Information from the upcoming Hydronics Institute I=B=R courses, now being managed by News parent company Business News Publishing (The News, Sept. 1, 2003), will come from an updated training manual, Residential Hydronic Heating Installation/Design Guide. The 400-page book features more than 300 full-color illustrations, with chapters on boiler selection and placement; steam and hot water components and piping; sizing and auxiliary loads; basic electricity and controls/wiring; and radiant heating.

While the course has a decidedly residential slant, much of the information also applies to light commercial hydronic systems, Coppola said. “You can do a fairly nice-sized building,” with the information provided in the course and book.

He has allowed The News to excerpt the following section on piping for steam heating systems.

‘Smart’ Piping

More than any other heating system, a steam system performs the way it does because the piping is “smart.” Correctly installed, the pipes make the steam and water go when and where they are supposed to go. It may be that, as a hydronic installer, you have more control over performance of a steam system than any other you work with because it’s mostly in the piping.

Some of the best engineering in our business was done in the development of steam heating systems. The installers and designers of these systems didn’t have the automatic controls we have today. And the boiler heat source was hand-fired coal. They accomplished what they did only by installing smart piping.

Probably the single most important improvement in smart piping was the contribution by the Hartford Steam Boiler Insurance and Inspection Co. in 1919 called the Hartford loop. Boiler explosions were common at the turn of the century. One of the primary causes was water backing out of the boiler. (See Figure 1.) Without enough water to cool the boiler properly, boiler surfaces could become red-hot.

When water returned (or a feeder opened), the water flashed to steam instantaneously when it hit the hot surface. The expanding steam tried to find a place to go, but couldn’t. The pressure skyrocketed, tearing the boiler apart.

The Hartford loop prevents water from being pushed out of the boiler. Steam pressure pushes equally (through the equalizer pipe) on the return and supply sides of the boiler. Water can only be pushed as low as the Hartford loop connection, normally located from 2 to 4 inches below the boiler water line (as recommended in the boiler instruction manual).

This is the only “check valve” that really checks. Check valves can accumulate sediment on the seat and leak back, but not the Hartford loop. Water can still be pushed up in the return, but it can’t be pushed out of the boiler.

The Hartford loop is one of the smart piping techniques you control as an installer. Pay close attention to the boiler manufacturer’s piping instructions to be sure you’re using all of the techniques you need for a successful installation. (For information on limit control settings, see related information in the sidebar below.)



Near-Boiler Piping

For a successful steam system installation, you must install the piping near the boiler exactly as shown by the boiler manufacturer. This piping is as important to boiler and system performance as the boiler burner and controls.
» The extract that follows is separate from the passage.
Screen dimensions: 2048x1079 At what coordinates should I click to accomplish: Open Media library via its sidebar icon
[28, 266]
You can’t just install the piping “the way the old boiler was installed” when doing a boiler replacement. Too many things are different today. Boilers are smaller for higher efficiency, and they behave very differently from the boiler originally installed with the old steam systems. And the needs of a boiler vary with boiler design.

If the boiler manual shows multiple risers, you have to install multiple risers as shown. And the steam supply piping cannot be taken from between the risers — it has to be taken between the equalizer and the last riser. (See Figure 2.)
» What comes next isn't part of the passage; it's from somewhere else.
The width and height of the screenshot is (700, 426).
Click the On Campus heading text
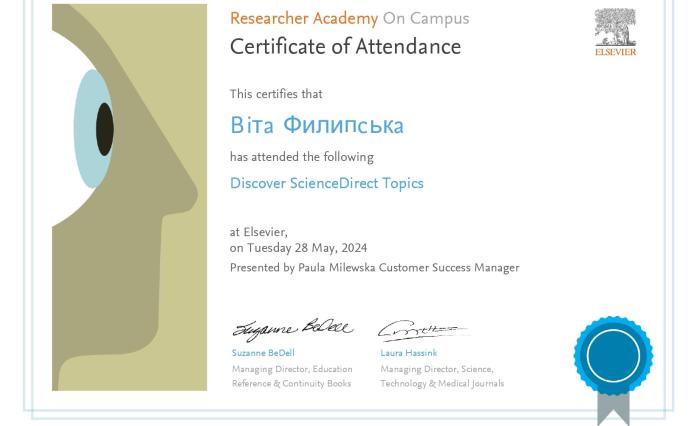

Even when properly cleaned and skimmed, the boiler has to deal with dirty, usually contaminated, water. Steam leaving the boiler carries water droplets with it because of the turbulence at the water’s surface. As a comparison for what happens inside a boiler, contrast how a pan of water boiling on the stove behaves. It could steam indefinitely until the pot runs dry, unless you drop in some macaroni. The starch in the macaroni dissolves in the water. Steam bubbles try to break at the surface, but surface tension causes liquid to form around the bubbles instead. The surface begins to foam higher and higher with these starchy bubbles until the pan boils over.

This behavior happens regularly inside a steam boiler because of sediment and impurities carried over from the system piping. In a steam boiler, impurities or chemical additives cause carryover and foaming.

Liquid Separation

Boiler manufacturers provide part of the solution to this problem of liquid carryover in the steam by showing you how to install piping to remove this liquid.

Locate the steam system supply pipe between the boiler equalizer and the last riser as shown in Figure 2. The piping becomes a mechanical separator. The relatively heavy water drops can’t turn as easily as the steam, so they keep moving ahead when the steam turns up into the supply piping, dropping into the equalizer.

If you ignore the boiler manual and pipe the supply from the center, you cause what is shown in the upper right of Figure 2. Water accumulates at the steam supply take-off until it begins to carry over into the system.

Result: water hammer, trap and vent damage, and system flooding because water leaves the boiler too fast, making the system makeup feeder think additional water is needed.

Multiple Risers

If you install fewer risers than the boiler manual requires, you can cause what is shown in Figure 2, lower right. For the steam to move toward the outlet pipe inside the boiler, the pressure where the steam starts has to be higher than where it is going. It wouldn’t move otherwise.

If the boiler needs two risers and you install one, the steam flow inside the boiler is twice what it is supposed to be. If you double the flow, you quadruple the pressure drop.

The water inside the boiler is just like a manometer; apply more pressure on one side than the other and the water will slope as shown. This will cause the right end of the boiler to overheat and would probably cause a cast iron section to crack.

Though boiler piping may sometimes seem complicated, it isn’t optional. The boiler and the system may not work properly if you don’t follow the boiler manufacturer’s guidelines.

The I=B=R classes will be offered in several locations beginning in November. For more information, visit www.bnp.com/conferences or call Keri Wrobel at 248-244-6463.

Sidebar: Limit Control Settings

Cut-in pressure:the pressure at which the limit control will close, allowing the boiler to fire. Set the cut-in pressure at about 1/2 psig for gravity-return systems; about 1 psig for pumped-return systems (unless the system piping was designed for a pressure drop higher than 1/2 psig). The rule of thumb is to set the cut-in pressure no less than two times’ the system pressure drop.

Cut-out pressure: the pressure at which the limit control will open, shutting the boiler down. Set the cut-out pressure at 1 psig for gravity-return or 2 psig for pumped-return systems using radiators or convectors. If the system contains a heat exchanger or unit heater requiring more than 1 psig of steam inside, add the required pressure at the heating unit to the cut-in pressure to find the cut-out pressure.

Differential: the difference between the cut-in and cut-out settings of a limit control.

Keep The Pressure Low
Always set the boiler pressure limit control as low as possible. Never turn up the pressure setting to solve a heat distribution problem. Pressure probably isn’t the reason for the heating problem and higher pressure will probably make the problem worse.

The piping in most residential steam heating systems is designed for a pressure drop of less than 1/2 psig, and the radiators will deliver rated capacity of 240 Btuh per square foot equivalent direct radiation (EDR) with only 1 psig of steam inside.

If you set the pressure any higher than 2 psig, you can create problems with operating components, particularly on gravity-return systems.

Publication date: 09/15/2003